Direction: Rewrite all of these records, replacing "Sketches folder" with "Drafts folder" and changing nothing else.
[START Dataset excerpts]
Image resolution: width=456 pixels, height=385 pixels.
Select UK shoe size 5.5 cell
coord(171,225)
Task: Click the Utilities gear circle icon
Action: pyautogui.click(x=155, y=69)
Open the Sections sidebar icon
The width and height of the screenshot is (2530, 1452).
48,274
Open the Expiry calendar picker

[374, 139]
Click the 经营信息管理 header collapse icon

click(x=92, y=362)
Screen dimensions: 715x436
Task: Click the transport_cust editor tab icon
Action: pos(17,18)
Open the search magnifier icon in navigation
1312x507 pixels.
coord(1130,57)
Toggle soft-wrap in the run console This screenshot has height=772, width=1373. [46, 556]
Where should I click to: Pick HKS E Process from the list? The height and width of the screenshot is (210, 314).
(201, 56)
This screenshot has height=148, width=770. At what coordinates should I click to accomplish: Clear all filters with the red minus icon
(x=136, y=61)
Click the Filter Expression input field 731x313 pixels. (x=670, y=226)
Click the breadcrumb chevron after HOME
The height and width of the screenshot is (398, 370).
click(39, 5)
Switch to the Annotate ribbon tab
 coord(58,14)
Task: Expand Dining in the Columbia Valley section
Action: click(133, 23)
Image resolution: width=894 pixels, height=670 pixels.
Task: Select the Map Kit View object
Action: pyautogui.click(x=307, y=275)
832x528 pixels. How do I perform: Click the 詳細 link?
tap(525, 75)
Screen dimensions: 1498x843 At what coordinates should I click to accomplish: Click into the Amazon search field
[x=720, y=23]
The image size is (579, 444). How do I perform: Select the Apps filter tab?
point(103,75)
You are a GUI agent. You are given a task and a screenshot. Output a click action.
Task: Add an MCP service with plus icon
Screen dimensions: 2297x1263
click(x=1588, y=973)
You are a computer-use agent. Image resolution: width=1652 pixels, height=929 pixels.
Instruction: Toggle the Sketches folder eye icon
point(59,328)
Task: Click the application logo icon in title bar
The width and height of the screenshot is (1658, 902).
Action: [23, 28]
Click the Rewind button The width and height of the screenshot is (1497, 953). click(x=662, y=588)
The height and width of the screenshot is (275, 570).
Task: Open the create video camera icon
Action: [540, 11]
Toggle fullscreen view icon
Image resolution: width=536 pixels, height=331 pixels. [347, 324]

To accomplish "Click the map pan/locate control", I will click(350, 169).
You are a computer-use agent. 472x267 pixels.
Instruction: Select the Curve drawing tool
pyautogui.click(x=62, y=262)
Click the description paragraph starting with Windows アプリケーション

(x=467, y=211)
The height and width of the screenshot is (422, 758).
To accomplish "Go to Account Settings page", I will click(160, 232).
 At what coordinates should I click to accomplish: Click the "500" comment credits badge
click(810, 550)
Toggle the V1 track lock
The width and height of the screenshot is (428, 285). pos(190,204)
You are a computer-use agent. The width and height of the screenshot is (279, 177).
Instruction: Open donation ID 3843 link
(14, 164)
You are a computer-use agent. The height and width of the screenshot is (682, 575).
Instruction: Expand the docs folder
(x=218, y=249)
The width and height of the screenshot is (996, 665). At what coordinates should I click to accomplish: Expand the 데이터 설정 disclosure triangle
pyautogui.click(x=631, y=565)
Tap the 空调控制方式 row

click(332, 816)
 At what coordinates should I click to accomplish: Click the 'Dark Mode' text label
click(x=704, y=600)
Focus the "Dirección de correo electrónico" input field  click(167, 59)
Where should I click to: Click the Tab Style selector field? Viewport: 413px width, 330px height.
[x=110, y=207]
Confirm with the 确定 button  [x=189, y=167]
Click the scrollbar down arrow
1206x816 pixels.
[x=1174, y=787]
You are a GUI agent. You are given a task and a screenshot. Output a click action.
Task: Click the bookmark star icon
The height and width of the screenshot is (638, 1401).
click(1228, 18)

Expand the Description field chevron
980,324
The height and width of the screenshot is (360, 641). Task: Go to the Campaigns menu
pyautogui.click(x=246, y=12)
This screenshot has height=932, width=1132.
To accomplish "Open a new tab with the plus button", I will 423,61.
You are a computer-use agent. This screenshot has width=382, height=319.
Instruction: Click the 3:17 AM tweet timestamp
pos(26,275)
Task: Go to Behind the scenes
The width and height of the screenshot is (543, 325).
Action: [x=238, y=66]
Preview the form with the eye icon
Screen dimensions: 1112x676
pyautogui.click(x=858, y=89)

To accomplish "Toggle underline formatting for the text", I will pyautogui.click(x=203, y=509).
[END Dataset excerpts]
Task solution:
Image resolution: width=456 pixels, height=385 pixels.
Select UK shoe size 5.5 cell
coord(171,225)
Task: Click the Utilities gear circle icon
Action: pyautogui.click(x=155, y=69)
Open the Sections sidebar icon
The width and height of the screenshot is (2530, 1452).
48,274
Open the Expiry calendar picker

[374, 139]
Click the 经营信息管理 header collapse icon

click(x=92, y=362)
Screen dimensions: 715x436
Task: Click the transport_cust editor tab icon
Action: pos(17,18)
Open the search magnifier icon in navigation
1312x507 pixels.
coord(1130,57)
Toggle soft-wrap in the run console This screenshot has height=772, width=1373. [46, 556]
Where should I click to: Pick HKS E Process from the list? The height and width of the screenshot is (210, 314).
(201, 56)
This screenshot has height=148, width=770. At what coordinates should I click to accomplish: Clear all filters with the red minus icon
(x=136, y=61)
Click the Filter Expression input field 731x313 pixels. (x=670, y=226)
Click the breadcrumb chevron after HOME
The height and width of the screenshot is (398, 370).
click(39, 5)
Switch to the Annotate ribbon tab
 coord(58,14)
Task: Expand Dining in the Columbia Valley section
Action: click(133, 23)
Image resolution: width=894 pixels, height=670 pixels.
Task: Select the Map Kit View object
Action: pyautogui.click(x=307, y=275)
832x528 pixels. How do I perform: Click the 詳細 link?
tap(525, 75)
Screen dimensions: 1498x843 At what coordinates should I click to accomplish: Click into the Amazon search field
[x=720, y=23]
The image size is (579, 444). How do I perform: Select the Apps filter tab?
point(103,75)
You are a GUI agent. You are given a task and a screenshot. Output a click action.
Task: Add an MCP service with plus icon
Screen dimensions: 2297x1263
click(x=1588, y=973)
You are a computer-use agent. Image resolution: width=1652 pixels, height=929 pixels.
Instruction: Toggle the Drafts folder eye icon
point(59,328)
Task: Click the application logo icon in title bar
The width and height of the screenshot is (1658, 902).
Action: [23, 28]
Click the Rewind button The width and height of the screenshot is (1497, 953). click(x=662, y=588)
The height and width of the screenshot is (275, 570).
Task: Open the create video camera icon
Action: [540, 11]
Toggle fullscreen view icon
Image resolution: width=536 pixels, height=331 pixels. [347, 324]

To accomplish "Click the map pan/locate control", I will click(350, 169).
You are a computer-use agent. 472x267 pixels.
Instruction: Select the Curve drawing tool
pyautogui.click(x=62, y=262)
Click the description paragraph starting with Windows アプリケーション

(x=467, y=211)
The height and width of the screenshot is (422, 758).
To accomplish "Go to Account Settings page", I will click(160, 232).
 At what coordinates should I click to accomplish: Click the "500" comment credits badge
click(810, 550)
Toggle the V1 track lock
The width and height of the screenshot is (428, 285). pos(190,204)
You are a computer-use agent. The width and height of the screenshot is (279, 177).
Instruction: Open donation ID 3843 link
(14, 164)
You are a computer-use agent. The height and width of the screenshot is (682, 575).
Instruction: Expand the docs folder
(x=218, y=249)
The width and height of the screenshot is (996, 665). At what coordinates should I click to accomplish: Expand the 데이터 설정 disclosure triangle
pyautogui.click(x=631, y=565)
Tap the 空调控制方式 row

click(332, 816)
 At what coordinates should I click to accomplish: Click the 'Dark Mode' text label
click(x=704, y=600)
Focus the "Dirección de correo electrónico" input field  click(167, 59)
Where should I click to: Click the Tab Style selector field? Viewport: 413px width, 330px height.
[x=110, y=207]
Confirm with the 确定 button  [x=189, y=167]
Click the scrollbar down arrow
1206x816 pixels.
[x=1174, y=787]
You are a GUI agent. You are given a task and a screenshot. Output a click action.
Task: Click the bookmark star icon
The height and width of the screenshot is (638, 1401).
click(1228, 18)

Expand the Description field chevron
980,324
The height and width of the screenshot is (360, 641). Task: Go to the Campaigns menu
pyautogui.click(x=246, y=12)
This screenshot has height=932, width=1132.
To accomplish "Open a new tab with the plus button", I will 423,61.
You are a computer-use agent. This screenshot has width=382, height=319.
Instruction: Click the 3:17 AM tweet timestamp
pos(26,275)
Task: Go to Behind the scenes
The width and height of the screenshot is (543, 325).
Action: [x=238, y=66]
Preview the form with the eye icon
Screen dimensions: 1112x676
pyautogui.click(x=858, y=89)

To accomplish "Toggle underline formatting for the text", I will pyautogui.click(x=203, y=509).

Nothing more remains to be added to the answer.